« Vive l’Empereur »
Depuis le 17 février 1852, la presse est muselée. Les préfets sont prévenus : « Le gouvernement vous demande de ne pas hésiter à prémunir les populations contre ceux dont les tendances connues ne seraient pas dans l’esprit des institutions nouvelles ». Il importe que le gouvernement éclaire les électeurs sur les candidats recommandables.
10 mai : le clergé bénit les aigles distribués à l’armée.
19 octobre : « L’Empire c’est la paix ».
L’Empire se veut social, se dit démocratique.
7 novembre : la dignité impériale est rétablie dans la personne de Louis Napoléon Bonaparte.
21 et 22 novembre : par 7 824 189 oui, 253 000 non et 2 000 000 d’abstentions, le peuple français accepte l’Empire.
« La France a répondu à l’appel loyal que je lui avais fait. Elle a compris que je n’étais sorti de la légalité que pour rentrer dans le droit ».
2 décembre : installation de l’Empereur aux Tuileries après l’entrée solennelle par l’Arc de triomphe.
Le suffrage universel ne sera jamais remis en cause juridiquement, malgré le coup d’Etat du 2 décembre -Louis Napoléon Bonaparte profite alors d’une popularité plebiscitée- ; il sera pratiqué pendant toute la IIIe République pour l’élection des députés à la Chambre.

◆ Données ◆
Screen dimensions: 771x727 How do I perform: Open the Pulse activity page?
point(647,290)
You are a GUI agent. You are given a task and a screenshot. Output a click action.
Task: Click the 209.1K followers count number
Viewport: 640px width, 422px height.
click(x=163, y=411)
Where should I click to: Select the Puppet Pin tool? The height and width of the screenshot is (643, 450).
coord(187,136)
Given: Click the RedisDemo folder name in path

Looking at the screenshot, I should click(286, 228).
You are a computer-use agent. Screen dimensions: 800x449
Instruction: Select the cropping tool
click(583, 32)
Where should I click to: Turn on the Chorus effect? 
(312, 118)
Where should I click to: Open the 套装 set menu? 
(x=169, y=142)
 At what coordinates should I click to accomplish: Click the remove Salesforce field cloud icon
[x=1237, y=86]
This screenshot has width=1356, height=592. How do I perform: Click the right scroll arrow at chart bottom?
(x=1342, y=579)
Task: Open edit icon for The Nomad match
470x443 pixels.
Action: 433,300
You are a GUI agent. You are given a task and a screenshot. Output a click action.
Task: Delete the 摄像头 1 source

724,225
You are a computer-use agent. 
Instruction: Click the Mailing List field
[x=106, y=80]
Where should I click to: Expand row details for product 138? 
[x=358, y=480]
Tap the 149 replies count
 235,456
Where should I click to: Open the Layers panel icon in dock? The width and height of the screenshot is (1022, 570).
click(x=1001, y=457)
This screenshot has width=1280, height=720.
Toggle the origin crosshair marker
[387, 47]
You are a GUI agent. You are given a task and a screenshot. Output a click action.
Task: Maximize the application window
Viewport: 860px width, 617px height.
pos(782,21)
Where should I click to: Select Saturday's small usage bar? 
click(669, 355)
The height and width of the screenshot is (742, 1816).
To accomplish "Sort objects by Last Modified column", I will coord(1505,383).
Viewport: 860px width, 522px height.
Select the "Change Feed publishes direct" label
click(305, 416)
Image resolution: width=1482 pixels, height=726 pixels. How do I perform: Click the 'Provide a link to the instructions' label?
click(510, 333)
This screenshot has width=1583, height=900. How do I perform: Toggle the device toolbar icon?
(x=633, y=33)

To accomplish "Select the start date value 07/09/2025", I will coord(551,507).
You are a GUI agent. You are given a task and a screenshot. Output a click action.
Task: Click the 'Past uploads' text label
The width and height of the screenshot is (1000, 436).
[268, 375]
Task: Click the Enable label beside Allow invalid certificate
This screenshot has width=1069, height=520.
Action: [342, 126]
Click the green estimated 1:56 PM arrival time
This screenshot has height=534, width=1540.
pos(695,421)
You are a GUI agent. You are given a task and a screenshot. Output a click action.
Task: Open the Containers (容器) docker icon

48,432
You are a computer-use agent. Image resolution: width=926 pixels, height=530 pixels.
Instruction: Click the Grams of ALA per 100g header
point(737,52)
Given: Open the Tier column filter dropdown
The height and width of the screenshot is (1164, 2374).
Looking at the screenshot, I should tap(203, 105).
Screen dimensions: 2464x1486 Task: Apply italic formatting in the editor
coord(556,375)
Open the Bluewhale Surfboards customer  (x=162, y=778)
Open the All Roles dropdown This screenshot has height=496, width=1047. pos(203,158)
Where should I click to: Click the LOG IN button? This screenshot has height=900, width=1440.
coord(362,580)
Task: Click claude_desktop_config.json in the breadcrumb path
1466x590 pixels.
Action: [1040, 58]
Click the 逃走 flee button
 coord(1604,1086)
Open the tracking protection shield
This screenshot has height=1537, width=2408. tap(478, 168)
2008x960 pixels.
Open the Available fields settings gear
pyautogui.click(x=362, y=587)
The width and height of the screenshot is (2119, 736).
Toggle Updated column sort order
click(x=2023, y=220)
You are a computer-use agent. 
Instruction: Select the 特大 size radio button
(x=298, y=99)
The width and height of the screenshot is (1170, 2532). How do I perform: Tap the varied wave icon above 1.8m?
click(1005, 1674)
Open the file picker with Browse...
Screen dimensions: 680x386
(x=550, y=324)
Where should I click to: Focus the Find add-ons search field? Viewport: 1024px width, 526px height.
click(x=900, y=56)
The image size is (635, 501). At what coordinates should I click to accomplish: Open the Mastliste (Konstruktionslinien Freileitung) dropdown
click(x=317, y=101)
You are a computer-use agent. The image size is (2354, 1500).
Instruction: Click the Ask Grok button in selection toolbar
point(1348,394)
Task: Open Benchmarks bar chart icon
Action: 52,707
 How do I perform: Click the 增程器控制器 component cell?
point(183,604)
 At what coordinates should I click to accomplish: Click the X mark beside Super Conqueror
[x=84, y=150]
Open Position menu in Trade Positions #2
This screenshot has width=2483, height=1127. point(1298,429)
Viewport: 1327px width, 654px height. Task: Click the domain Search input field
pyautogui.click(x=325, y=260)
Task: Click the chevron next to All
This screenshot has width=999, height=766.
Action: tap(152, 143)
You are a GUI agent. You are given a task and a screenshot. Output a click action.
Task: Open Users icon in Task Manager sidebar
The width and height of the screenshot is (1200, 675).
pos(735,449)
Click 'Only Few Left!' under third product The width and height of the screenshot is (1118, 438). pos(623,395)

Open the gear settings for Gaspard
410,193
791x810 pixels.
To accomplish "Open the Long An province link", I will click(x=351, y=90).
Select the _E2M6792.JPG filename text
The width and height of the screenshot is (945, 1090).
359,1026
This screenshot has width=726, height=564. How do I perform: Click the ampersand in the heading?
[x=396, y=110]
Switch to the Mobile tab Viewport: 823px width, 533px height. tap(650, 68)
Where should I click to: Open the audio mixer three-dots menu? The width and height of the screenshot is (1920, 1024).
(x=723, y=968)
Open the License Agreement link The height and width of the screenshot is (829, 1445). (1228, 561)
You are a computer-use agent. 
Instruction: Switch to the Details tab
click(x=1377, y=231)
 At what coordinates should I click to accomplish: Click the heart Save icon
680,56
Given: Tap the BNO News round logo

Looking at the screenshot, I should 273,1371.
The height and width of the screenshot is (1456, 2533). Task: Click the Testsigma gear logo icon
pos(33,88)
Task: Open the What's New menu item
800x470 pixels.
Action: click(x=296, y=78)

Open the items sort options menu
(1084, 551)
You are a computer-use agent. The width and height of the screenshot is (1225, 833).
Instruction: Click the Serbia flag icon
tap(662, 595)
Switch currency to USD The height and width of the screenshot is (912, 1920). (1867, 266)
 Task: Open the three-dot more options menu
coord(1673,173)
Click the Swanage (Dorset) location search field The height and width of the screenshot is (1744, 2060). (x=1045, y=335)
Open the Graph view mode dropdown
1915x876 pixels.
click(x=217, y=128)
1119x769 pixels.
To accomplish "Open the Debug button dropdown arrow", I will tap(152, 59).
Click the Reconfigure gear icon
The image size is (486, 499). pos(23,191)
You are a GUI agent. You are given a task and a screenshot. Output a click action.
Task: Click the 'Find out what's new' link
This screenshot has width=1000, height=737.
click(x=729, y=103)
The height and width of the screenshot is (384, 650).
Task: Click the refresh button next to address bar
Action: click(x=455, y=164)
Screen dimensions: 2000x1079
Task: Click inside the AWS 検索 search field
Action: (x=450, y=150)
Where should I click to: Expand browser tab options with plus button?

◆ Énoncé 1 ◆
Répondez à ces questions d'après l'extrait sur le rétablissement de l'Empire :
(a) Depuis quelle date la presse est-elle muselée ?
(b) Combien de oui le peuple français a-t-il exprimés les 21 et 22 novembre ?
(c) Par quel monument passe l'entrée solennelle qui précède l'installation de l'Empereur aux Tuileries ?
◆ Énoncé 2 ◆
Restituez sans rien changer le passage de l'extrait commençant par « 10 mai : le » et se terminant par « à la Chambre. ».
La liste ci-dessus est un matériau indépendant de l'extrait.

◆ Corrigé rédigé 1 ◆
(a) Depuis le 17 février 1852.
(b) 7 824 189 oui.
(c) Par l'Arc de triomphe.

◆ Corrigé rédigé 2 ◆
10 mai : le clergé bénit les aigles distribués à l’armée.
19 octobre : « L’Empire c’est la paix ».
L’Empire se veut social, se dit démocratique.
7 novembre : la dignité impériale est rétablie dans la personne de Louis Napoléon Bonaparte.
21 et 22 novembre : par 7 824 189 oui, 253 000 non et 2 000 000 d’abstentions, le peuple français accepte l’Empire.
« La France a répondu à l’appel loyal que je lui avais fait. Elle a compris que je n’étais sorti de la légalité que pour rentrer dans le droit ».
2 décembre : installation de l’Empereur aux Tuileries après l’entrée solennelle par l’Arc de triomphe.
Le suffrage universel ne sera jamais remis en cause juridiquement, malgré le coup d’Etat du 2 décembre -Louis Napoléon Bonaparte profite alors d’une popularité plebiscitée- ; il sera pratiqué pendant toute la IIIe République pour l’élection des députés à la Chambre.